### Given records

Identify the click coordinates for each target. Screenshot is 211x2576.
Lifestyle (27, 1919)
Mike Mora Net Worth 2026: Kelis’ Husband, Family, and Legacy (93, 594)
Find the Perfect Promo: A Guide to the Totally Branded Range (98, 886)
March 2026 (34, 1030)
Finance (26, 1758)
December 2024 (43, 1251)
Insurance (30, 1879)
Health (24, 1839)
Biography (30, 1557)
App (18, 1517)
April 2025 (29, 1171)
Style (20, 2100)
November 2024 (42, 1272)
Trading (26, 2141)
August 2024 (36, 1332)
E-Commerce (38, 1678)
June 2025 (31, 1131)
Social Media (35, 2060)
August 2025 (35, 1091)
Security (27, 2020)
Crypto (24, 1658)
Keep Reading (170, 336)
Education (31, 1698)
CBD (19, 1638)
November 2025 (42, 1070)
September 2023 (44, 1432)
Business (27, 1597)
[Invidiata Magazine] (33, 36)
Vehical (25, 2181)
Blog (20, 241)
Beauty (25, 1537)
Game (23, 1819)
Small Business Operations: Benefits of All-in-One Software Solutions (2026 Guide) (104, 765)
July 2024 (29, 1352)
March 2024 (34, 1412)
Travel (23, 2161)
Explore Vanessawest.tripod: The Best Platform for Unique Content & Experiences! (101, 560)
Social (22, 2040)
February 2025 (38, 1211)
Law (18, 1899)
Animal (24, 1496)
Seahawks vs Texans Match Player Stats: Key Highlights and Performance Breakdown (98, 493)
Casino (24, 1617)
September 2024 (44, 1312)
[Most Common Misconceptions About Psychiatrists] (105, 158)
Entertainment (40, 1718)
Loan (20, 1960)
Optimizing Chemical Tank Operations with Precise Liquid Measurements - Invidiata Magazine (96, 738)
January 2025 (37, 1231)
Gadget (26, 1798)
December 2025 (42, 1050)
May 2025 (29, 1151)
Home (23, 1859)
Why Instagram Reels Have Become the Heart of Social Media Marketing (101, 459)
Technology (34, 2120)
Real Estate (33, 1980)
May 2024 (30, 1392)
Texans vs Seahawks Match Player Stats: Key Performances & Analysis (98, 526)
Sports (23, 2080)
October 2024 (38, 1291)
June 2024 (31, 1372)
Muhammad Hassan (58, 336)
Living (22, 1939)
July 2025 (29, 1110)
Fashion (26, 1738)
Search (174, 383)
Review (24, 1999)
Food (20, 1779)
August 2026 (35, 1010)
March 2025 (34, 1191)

######
### Given records

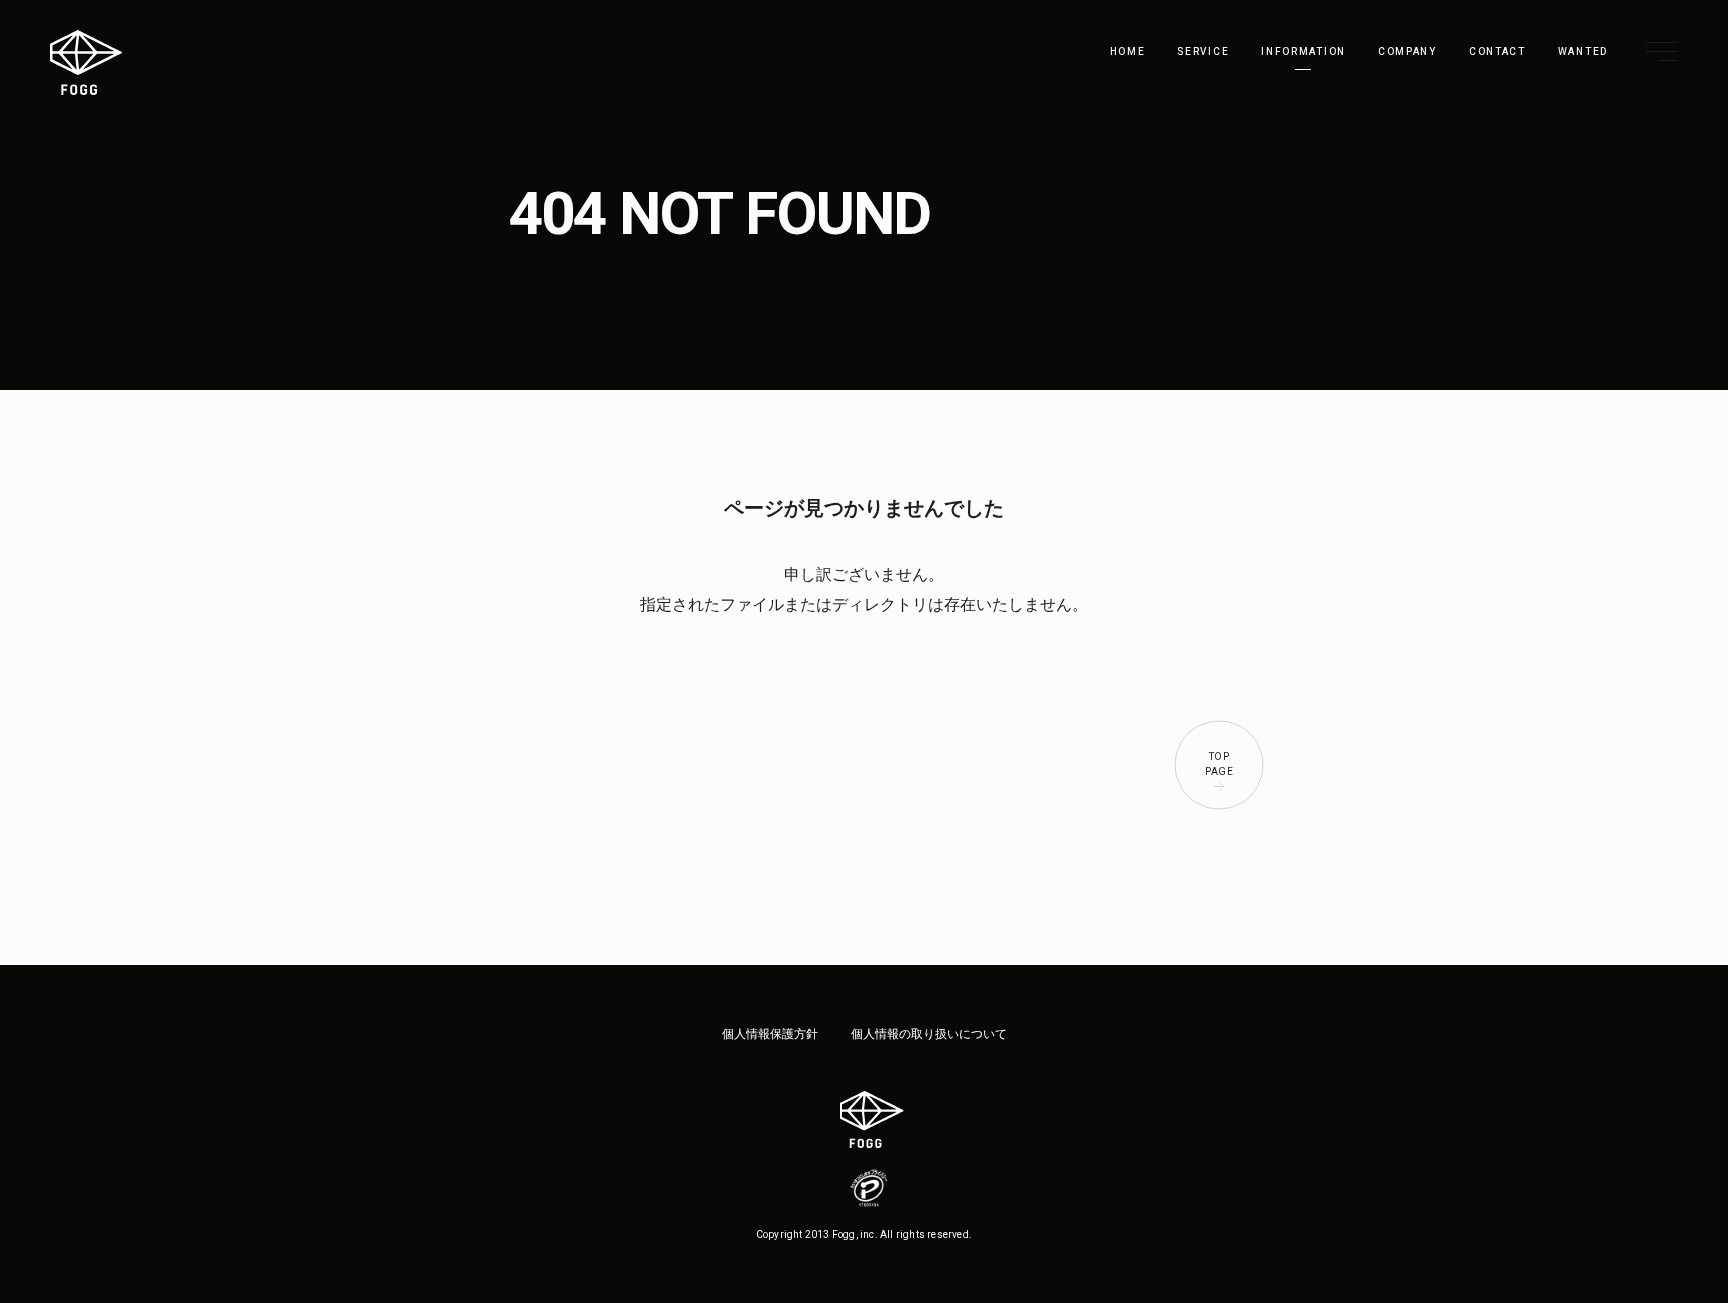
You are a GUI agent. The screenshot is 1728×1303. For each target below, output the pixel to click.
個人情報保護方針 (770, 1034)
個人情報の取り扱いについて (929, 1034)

######

• _About this exercise_
Only one stretch of the data above is needed. Restate it word for word, from the line containing "February 2025 (38, 1211)" through the line containing "May 2024 (30, 1392)", both ends included.

• _Expected output_
February 2025 (38, 1211)
Law (18, 1899)
Animal (24, 1496)
Seahawks vs Texans Match Player Stats: Key Highlights and Performance Breakdown (98, 493)
Casino (24, 1617)
September 2024 (44, 1312)
[Most Common Misconceptions About Psychiatrists] (105, 158)
Entertainment (40, 1718)
Loan (20, 1960)
Optimizing Chemical Tank Operations with Precise Liquid Measurements - Invidiata Magazine (96, 738)
January 2025 (37, 1231)
Gadget (26, 1798)
December 2025 (42, 1050)
May 2025 (29, 1151)
Home (23, 1859)
Why Instagram Reels Have Become the Heart of Social Media Marketing (101, 459)
Technology (34, 2120)
Real Estate (33, 1980)
May 2024 (30, 1392)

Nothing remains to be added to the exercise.